Step 2: Collect Azure Information
- Navigate to the Microsoft Azure Portal and authenticate.
- Navigate to Azure Active Directory.
- Click on App Registrations.
- Click on the “Sigma Oauth App” app created in Step 1.
- From the Overview interface click on Endpoints and copy the OpenID Connect metadata document
- From the Overview interface copy the Application ID URI
- Client secret from Step 1.11
Note: If you did not make a copy earlier, create a new secret.
- From the Overview interface click on Endpoints.
- Copy the Federation metadata document url and open in a new browser.
- Locate the “entityID” parameter and copy its value.
- This is known as the “external_oauth_issuer” in Snowflake.
- From the same Endpoints view:
- Copy the OpenID Connect metadata document url and open in a new browser.
- Locate the “jwks_uri” parameter and copy its value.
- This is known as “external_oauth_jws_keys_url” in Snowflake.
- From the Overview interface copy the Application ID URI which should be in the form of “https://<app id>”
- Items for Sigma:
- Items for Snowflake:
Step 3: Create a Security Integration in Snowflake
This step involves creating a security integration in Snowflake to ensure that Snowflake can communicate with Microsoft Azure AD securely, validate the tokens from Azure AD, and provide the appropriate Snowflake data access to Sigma users based on the user role associated with the OAuth token.
Important:
Only account administrators (i.e. users with the ACCOUNTADMIN role) or a role with the global CREATE INTEGRATION privilege can execute this SQL command.
The security integration parameter values are case-sensitive, and the values you put into the security integration must match those values in your environment. If the case does not match, it's possible that the access token will not be validated, resulting in a failed authentication attempt.
Verify all values are an exact match. For example, if the Issuer value does not end with a backslash and the security integration is created with a backslash character at the end of the URL, an error message will occur. It would then be necessary to drop the security integration object (using DROP INTEGRATION) and then create the object again with the correct Issuer value (using CREATE SECURITY INTEGRATION).
In order to run the following SQL statement in Snowflake please have the values from Step 2 - 4.b ready:
- Execute create statement:
create security integration <enter_a_name_for_integration>
type = external_oauth
enabled = true
external_oauth_type = azure
external_oauth_issuer = '<external_oauth_issuer>' //entityID from 4.b.i
external_oauth_jws_keys_url = ‘<external_oauth_jws_keys_url>’ //jwks_uri from 4.b.ii
external_oauth_audience_list = (‘<application_id_uri>') //application_id_uri from 4.b.iii
external_oauth_token_user_mapping_claim = 'upn'
external_oauth_snowflake_user_mapping_attribute = 'login_name'
external_oauth_any_role_mode = 'ENABLE';
Step 4: Configure OAuth in Sigma
- Open your Admin Portal by selecting Administration in the user menu at the top right of your screen.

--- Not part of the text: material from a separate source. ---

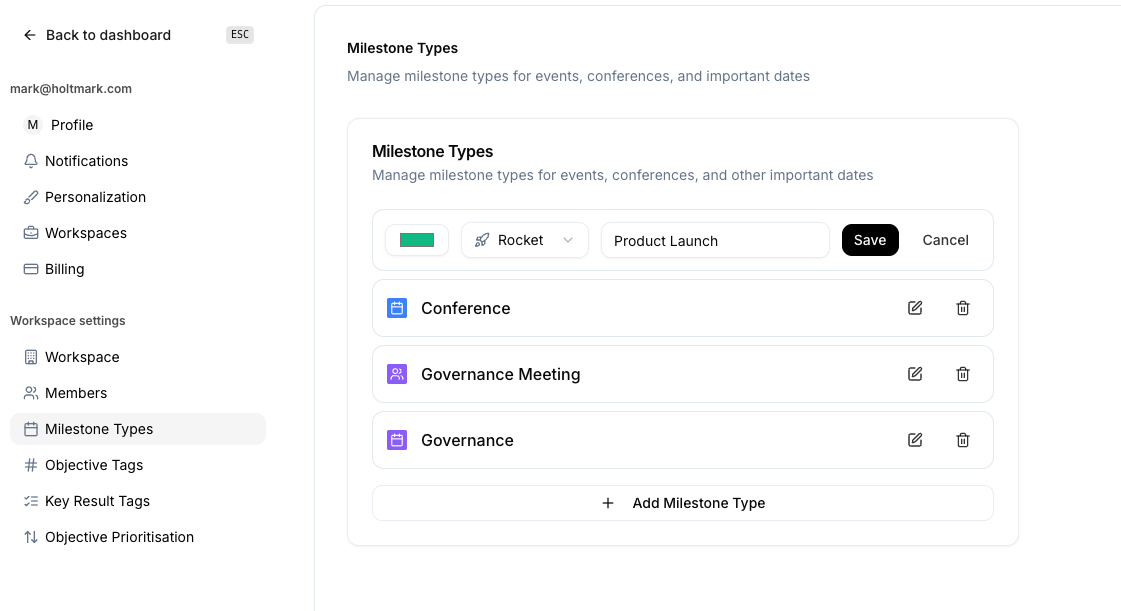Save the Product Launch milestone type
This screenshot has width=1121, height=611.
[869, 240]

- Select the Authentication page from the left hand panel.
- Click the blue Edit button under Authentication Method and Options.
- Select ‘OAuth or Password’ from the Authentication Method dropdown menu.
- Under Metadata URI, enter the OAuth metadata URI from Step 2: 4.a.i
- Under Client ID, enter the Application ID URI from Step 2: 4.a.ii
- Under Client Secret, enter the client secret from Step 2: 4.a.iii
- Click Save.
- Test your OAuth configuration by logging out and logging back into Sigma. Your organization’s login page should now display a Log in with SSO button.